Find unique dataset with max. value from 3 columns

Find unique dataset with max. value from 3 columns - sql

Imaging following table
ID:PrimaryKey (Sequence generated Number)
ColA:ForeignKey(Number)
ColB:ForeignKey(Number)
ColC:ForeignKey(Number)
State:Enumeration(Number) 10,20,30,... 90
ValidFrom:TimeStamp(6)
LastUpdate:(6)
I know created a query to fetch any combination in the highest states (70 and above) The combination ColA,ColB and ColC should be unqiue. If there is a validfrom available the highest would win. If there are 2 in state 90 the newest would win:
So for some table like this
|------|------|------|-------|-------------|------------|
| ColA | ColB | ColC | State |ValidFrom |LastUpdate |
|------|------|------|-------|-------------|------------|
| 1 | 1 | 1 | 10 | null | 10.10.2018 | //Excluded
|------|------|------|-------|-------------|------------|
| 1 | 1 | 1 | 70 | null | 09.10.2018 | // lower State
|------|------|------|-------|-------------|------------|
| 1 | 1 | 1 | 90 | null | 05.05.2018 | // older LastUpdate
|------|------|------|-------|-------------|------------|
| 1 | 1 | 1 | 90 | null | 12.07.2018 | //Should Win
|------|------|------|-------|-------------|------------|
| 1 | 2 | 1 | 90 | 18.10.2018 | 12.07.2018 | //Should Win
|------|------|------|-------|-------------|------------|
| 1 | 2 | 1 | 90 | null | 18.11.2018 | //loose against ValidFrom
|------|------|------|-------|-------------|------------|
| 3 | 2 | 1 | 90 | 02.12.2018 | 04.08.2018 | //lower ValidFrom
|------|------|------|-------|-------------|------------|
| 3 | 2 | 1 | 70 | 19.10.2018 | 17.11.2018 | //lower state
|------|------|------|-------|-------------|------------|
| 3 | 2 | 1 | 90 | 18.10.2018 | 14.08.2018 | //Should win
|------|------|------|-------|-------------|------------|
So as you can see the combination of ColA,ColB and ColC should be unqiue at the end.
So I started writing a script gives me all the data with the highest states per combination:
SELECT MAINSELECT.*
FROM
FOO MAINSELECT
WHERE
MAINSELECT.STATE >= 70
AND NOT EXISTS
( SELECT SUBSELECT.ID
FROM
FOO SUBSELECT
WHERE SUBSELECT.ID <> MAINSELECT.ID
AND SUBSELECT.COLA = MAINSELECT.COLA
AND SUBSELECT.COLB = MAINSELECT.COLB
AND SUBSELECT.COLC = MAINSELECT.COLC
AND SUBSELECT.STATE > MAINSELECT.STATE);
This now gives me all in the highest state.

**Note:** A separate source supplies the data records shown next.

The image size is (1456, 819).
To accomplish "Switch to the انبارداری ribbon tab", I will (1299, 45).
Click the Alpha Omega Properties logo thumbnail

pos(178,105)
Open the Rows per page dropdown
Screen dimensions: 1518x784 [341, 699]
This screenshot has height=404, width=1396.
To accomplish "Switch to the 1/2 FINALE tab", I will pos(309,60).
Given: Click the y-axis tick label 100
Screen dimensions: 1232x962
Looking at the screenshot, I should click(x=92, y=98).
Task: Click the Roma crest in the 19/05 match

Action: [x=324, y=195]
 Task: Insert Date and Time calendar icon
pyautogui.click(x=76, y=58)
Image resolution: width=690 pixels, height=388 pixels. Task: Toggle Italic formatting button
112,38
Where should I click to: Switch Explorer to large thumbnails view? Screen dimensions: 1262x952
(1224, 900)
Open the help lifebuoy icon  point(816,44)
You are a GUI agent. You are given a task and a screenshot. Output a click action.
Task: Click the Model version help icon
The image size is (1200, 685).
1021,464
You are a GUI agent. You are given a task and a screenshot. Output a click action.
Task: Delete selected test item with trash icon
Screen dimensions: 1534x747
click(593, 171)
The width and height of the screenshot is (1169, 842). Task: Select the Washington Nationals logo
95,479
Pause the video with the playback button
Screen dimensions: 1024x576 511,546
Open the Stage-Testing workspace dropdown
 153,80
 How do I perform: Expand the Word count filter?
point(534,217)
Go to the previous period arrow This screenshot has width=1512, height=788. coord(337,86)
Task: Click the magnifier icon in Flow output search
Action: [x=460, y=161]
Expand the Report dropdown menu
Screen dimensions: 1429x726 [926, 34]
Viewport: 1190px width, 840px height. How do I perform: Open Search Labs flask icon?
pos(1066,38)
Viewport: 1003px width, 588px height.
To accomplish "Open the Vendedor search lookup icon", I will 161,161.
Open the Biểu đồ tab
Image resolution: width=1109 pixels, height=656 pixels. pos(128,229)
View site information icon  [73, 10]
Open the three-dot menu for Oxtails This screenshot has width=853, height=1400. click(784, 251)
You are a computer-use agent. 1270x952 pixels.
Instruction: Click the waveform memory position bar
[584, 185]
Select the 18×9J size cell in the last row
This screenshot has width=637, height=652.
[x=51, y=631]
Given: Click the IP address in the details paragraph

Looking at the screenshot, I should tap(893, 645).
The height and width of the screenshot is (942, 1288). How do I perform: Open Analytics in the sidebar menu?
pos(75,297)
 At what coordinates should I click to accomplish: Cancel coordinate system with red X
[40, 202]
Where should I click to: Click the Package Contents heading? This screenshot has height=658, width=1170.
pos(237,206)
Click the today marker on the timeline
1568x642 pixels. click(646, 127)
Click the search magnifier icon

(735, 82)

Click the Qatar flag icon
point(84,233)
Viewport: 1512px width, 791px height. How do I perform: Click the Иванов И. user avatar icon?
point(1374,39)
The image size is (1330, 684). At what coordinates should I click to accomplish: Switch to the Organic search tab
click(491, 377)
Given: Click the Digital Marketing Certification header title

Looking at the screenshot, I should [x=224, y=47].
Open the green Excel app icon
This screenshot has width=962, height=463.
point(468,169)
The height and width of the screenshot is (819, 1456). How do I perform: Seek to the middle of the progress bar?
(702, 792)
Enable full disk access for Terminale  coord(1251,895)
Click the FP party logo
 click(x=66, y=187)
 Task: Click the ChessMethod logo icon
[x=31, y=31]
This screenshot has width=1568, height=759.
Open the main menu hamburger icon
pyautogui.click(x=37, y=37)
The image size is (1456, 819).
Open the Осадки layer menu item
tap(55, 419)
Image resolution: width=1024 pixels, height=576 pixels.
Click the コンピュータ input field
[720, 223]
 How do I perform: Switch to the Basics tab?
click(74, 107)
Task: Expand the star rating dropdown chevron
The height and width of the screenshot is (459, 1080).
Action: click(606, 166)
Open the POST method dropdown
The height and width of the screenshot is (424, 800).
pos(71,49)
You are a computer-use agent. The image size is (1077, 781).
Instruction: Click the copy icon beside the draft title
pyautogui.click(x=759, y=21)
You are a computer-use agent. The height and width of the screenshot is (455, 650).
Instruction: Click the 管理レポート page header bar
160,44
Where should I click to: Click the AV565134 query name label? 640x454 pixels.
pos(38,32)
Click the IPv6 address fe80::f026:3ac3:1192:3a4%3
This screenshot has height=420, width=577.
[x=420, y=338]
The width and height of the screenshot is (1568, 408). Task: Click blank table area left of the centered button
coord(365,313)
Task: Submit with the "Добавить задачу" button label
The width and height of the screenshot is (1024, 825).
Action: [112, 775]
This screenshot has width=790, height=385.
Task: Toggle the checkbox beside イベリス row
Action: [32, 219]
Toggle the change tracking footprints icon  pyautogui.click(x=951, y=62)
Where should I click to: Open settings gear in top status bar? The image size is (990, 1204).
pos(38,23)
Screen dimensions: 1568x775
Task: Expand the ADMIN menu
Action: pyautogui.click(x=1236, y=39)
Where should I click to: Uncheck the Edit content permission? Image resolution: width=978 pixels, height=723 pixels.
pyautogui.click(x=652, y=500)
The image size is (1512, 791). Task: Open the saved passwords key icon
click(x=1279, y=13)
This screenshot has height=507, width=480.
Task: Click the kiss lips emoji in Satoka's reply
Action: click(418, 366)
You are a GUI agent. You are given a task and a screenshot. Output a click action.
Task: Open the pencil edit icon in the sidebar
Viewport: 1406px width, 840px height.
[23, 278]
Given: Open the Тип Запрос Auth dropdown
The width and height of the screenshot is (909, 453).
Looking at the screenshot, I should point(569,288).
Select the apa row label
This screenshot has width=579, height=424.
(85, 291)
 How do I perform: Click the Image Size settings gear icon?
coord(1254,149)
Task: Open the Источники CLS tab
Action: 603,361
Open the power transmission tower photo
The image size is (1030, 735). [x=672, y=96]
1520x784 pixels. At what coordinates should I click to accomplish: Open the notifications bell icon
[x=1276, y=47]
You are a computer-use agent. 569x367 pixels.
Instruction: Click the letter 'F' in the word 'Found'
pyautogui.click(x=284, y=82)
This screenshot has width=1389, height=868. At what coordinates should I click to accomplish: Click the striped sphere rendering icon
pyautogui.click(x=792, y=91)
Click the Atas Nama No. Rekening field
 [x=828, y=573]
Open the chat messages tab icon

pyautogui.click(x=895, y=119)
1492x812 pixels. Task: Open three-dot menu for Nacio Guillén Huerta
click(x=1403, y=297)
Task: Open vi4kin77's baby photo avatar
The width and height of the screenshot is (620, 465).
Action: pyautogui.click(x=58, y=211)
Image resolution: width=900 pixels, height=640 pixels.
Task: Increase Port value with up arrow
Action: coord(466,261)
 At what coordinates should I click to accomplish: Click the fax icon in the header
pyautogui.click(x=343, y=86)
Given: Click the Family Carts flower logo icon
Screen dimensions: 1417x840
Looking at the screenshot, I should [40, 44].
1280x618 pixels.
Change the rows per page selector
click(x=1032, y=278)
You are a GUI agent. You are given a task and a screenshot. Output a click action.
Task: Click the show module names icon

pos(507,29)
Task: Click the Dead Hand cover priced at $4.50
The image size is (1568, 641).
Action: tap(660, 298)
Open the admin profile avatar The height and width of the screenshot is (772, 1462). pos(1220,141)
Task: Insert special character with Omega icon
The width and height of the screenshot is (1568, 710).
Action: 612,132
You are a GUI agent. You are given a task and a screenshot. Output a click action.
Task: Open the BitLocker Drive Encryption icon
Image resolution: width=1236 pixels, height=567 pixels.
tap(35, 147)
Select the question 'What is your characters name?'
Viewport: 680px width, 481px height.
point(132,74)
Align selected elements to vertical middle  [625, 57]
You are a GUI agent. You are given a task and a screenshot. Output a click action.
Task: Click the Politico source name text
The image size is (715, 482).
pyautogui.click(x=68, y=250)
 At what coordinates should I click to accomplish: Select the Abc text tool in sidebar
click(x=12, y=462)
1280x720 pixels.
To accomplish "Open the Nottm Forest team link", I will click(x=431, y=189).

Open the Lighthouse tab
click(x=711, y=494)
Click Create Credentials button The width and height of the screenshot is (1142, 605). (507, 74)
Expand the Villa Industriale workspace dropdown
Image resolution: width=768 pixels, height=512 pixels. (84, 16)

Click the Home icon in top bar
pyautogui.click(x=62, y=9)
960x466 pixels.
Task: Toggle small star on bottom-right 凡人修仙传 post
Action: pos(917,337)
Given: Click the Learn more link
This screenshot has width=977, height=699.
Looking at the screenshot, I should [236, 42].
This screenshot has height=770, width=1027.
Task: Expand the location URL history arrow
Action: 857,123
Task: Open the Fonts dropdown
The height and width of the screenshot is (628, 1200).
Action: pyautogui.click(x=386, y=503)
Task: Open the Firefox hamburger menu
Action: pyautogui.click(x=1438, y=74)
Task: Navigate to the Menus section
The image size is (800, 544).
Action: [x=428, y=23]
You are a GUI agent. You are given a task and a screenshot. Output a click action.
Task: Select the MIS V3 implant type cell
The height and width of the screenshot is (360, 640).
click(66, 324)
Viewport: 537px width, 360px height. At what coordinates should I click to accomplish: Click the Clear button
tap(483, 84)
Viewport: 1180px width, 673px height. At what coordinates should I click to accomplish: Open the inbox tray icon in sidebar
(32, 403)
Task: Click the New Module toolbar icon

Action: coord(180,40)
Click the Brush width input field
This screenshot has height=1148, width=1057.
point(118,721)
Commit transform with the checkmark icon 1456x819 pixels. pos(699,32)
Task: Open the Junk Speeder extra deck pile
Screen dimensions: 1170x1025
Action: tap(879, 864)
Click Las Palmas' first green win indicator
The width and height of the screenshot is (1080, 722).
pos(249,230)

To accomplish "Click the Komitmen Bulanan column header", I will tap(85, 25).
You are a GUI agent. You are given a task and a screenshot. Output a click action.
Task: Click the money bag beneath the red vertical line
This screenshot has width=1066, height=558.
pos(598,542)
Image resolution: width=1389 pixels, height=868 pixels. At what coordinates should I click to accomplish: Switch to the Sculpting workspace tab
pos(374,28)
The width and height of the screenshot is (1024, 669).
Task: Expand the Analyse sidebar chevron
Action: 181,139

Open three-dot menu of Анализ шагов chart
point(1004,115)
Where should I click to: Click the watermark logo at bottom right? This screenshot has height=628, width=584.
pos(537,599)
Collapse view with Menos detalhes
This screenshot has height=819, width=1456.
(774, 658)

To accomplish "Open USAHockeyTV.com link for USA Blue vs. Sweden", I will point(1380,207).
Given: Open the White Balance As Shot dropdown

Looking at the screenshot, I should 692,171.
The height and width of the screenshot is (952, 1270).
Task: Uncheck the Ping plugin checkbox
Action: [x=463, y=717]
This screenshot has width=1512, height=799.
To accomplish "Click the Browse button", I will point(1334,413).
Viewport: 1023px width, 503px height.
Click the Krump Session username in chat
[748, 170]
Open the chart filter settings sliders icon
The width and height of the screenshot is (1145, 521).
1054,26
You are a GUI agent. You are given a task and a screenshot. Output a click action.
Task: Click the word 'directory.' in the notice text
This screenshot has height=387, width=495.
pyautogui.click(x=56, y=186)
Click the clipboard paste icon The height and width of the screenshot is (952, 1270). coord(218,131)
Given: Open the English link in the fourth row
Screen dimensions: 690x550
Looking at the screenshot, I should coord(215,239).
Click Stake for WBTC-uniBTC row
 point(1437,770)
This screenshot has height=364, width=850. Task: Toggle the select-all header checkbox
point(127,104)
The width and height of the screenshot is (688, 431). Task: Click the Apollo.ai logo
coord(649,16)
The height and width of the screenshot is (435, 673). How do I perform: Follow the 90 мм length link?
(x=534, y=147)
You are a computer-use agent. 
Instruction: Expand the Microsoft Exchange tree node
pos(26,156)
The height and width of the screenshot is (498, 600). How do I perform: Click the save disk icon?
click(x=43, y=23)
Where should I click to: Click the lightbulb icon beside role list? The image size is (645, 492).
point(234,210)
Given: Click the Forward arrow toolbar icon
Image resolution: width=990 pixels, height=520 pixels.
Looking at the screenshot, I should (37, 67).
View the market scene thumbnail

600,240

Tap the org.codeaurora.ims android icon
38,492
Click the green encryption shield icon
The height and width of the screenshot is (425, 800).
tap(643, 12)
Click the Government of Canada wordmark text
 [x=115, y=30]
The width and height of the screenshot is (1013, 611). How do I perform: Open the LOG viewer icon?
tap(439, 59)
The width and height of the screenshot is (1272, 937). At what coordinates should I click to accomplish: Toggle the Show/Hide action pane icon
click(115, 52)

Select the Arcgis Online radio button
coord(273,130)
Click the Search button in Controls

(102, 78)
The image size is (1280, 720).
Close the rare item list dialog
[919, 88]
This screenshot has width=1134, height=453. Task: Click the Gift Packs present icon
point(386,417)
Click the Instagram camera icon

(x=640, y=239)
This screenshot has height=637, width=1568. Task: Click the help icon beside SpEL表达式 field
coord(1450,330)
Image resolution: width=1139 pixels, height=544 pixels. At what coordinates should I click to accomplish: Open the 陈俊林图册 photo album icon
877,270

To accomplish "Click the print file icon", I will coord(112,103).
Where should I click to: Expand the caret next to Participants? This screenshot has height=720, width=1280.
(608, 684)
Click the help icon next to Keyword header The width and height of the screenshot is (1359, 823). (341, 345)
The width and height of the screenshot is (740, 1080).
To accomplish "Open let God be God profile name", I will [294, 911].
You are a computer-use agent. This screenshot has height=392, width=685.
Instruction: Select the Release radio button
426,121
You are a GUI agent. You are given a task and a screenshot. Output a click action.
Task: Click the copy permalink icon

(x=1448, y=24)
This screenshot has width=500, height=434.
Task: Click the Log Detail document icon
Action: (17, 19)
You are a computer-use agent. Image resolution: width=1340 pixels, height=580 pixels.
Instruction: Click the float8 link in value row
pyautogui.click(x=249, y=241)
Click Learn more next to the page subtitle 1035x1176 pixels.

As I do not want to use an OR statement I tried to solve the problem to query either NULL as Validfrom or the MAX in 2 different queries (and use union). So I tried to extend this base SELECT like this to get all with a ValidFrom != null && Max(ValidFrom):
SELECT MAINSELECT.*
FROM
FOO MAINSELECT
WHERE
MAINSELECT.STATE >= 70
MAINSELECT.VALIDFROM IS NOT NULL
AND NOT EXISTS
( SELECT SUBSELECT.ID
FROM
FOO SUBSELECT
WHERE SUBSELECT.ID <> MAINSELECT.ID
AND SUBSELECT.COLA = MAINSELECT.COLA
AND SUBSELECT.COLB = MAINSELECT.COLB
AND SUBSELECT.COLC = MAINSELECT.COLC
AND SUBSELECT.STATE > MAINSELECT.STATE)
AND NOT EXISTS
( SELECT SUBSELECT.ID
FROM
FOO SUBSELECT
WHERE SUBSELECT.ID <> MAINSELECT.ID -- Should not be the same
AND SUBSELECT.COLA = MAINSELECT.COLA -- Same combination!
AND SUBSELECT.COLB = MAINSELECT.COLB
AND SUBSELECT.COLC = MAINSELECT.COLC
AND SUBSELECT.STATE = MAINSELECT.STATE --Filter on same state!
AND SUBSELECT.VALIDFROM > MAINSELECT.VALIDFROM);
But this doesn't seem to work because now nothing ist printed.
I am expecting just row: 5 and 9! [Starting at 1 ;-)]
And I currently get row: 5, 7 and 9!
So the combination [3,2,1] is duplicate.
I do not get why the 2nd NOT EXISTS does not work. It's like there are 0F*** given!

Use row_number():
dbfiddle demo
select *
from (
select row_number() over (
partition by cola, colb, colc
order by state desc, validfrom desc nulls last, lastupdate desc) rn,
foo.*
from foo)
where rn = 1
7 wins against 9 because 2018-12-02 is newer than 2018-10-18.
Explanation:
partition by cola, colb, colc causes that for each combination of these columns numbering is done separately,
next are criteria of ordering, so higher state wins, then newer, not nullable validfrom wins, and at the end newer lastupdate wins.
For each combinantion of a, b, c we get separate set of numbered rows. Outer query filters only rows numbered as 1.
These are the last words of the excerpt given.